On the floor of the U.S. House on Monday, a handful of Democrats shouted, “Where’s the bill?” as House Speaker Paul Ryan (R-Wisconsin) introduced a moment of silence for the victims of the Orlando shooting.
South Carolina Rep. Jim Clyburn, the number 3 Democrat in the House, attempted to ask Ryan when the chamber would debate gun control legislation, but Ryan interrupted the question with a gavel and directed lawmakers to proceed with an unrelated vote.
“I think people are frustrated that all we do in response to these terrible atrocities is take 10 seconds to have a moment of silence,” said Rep. Jim McGovern (D-Mass.).
Earlier in the day, the party’s presumptive presidential nominee Hillary Clinton reiterated a call for an assault weapons ban, calling them a “weapon of war.”
“I believe strongly that commonsense gun safety reform across our country would make a difference,” Clinton said.
However, Democrats’ frustration with the lack of action on gun control belies a history of passiveness on that very issue.
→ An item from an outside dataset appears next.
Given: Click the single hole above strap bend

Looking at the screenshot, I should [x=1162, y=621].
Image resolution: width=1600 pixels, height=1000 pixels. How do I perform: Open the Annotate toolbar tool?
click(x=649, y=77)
After the 1994 Federal Assault Weapons Ban signed into law by President Bill Clinton expired 10 years later, Democrats made largely no effort to renew it. President Barack Obama in 2008 outlined a proposal to make the legislation permanent, and another concerted push to ban assault weapons arose after the Sandy Hook shooting in December 2012, but Congress repeatedly refused to take action on any of those or other measures.
The Washington Post writes, “The first decade after the ban expired suggested that its political potency had run out. In 2013, Sen. Dianne Feinstein (D-Calif.) offered a modified assault weapons ban as part of the doomed post-Newtown gun safety package. It won just 40 votes, losing 15 Democrats, mostly from Western states and red states.”
And despite other measures like the Brady Handgun Violence Prevention Act, also signed in 1994, gun sales have continued to climb and gun violence remains widespread, with a 2016 National Institutes of Health study finding that the U.S., home to five percent of the world’s population, has 31 percent of all public mass shootings. And as CNBC reported on Monday, shares in gun manufacturers Smith & Wesson and Sturm Ruger jumped 6.9 percent and 8.5 percent, respectively, following the Orlando shooting.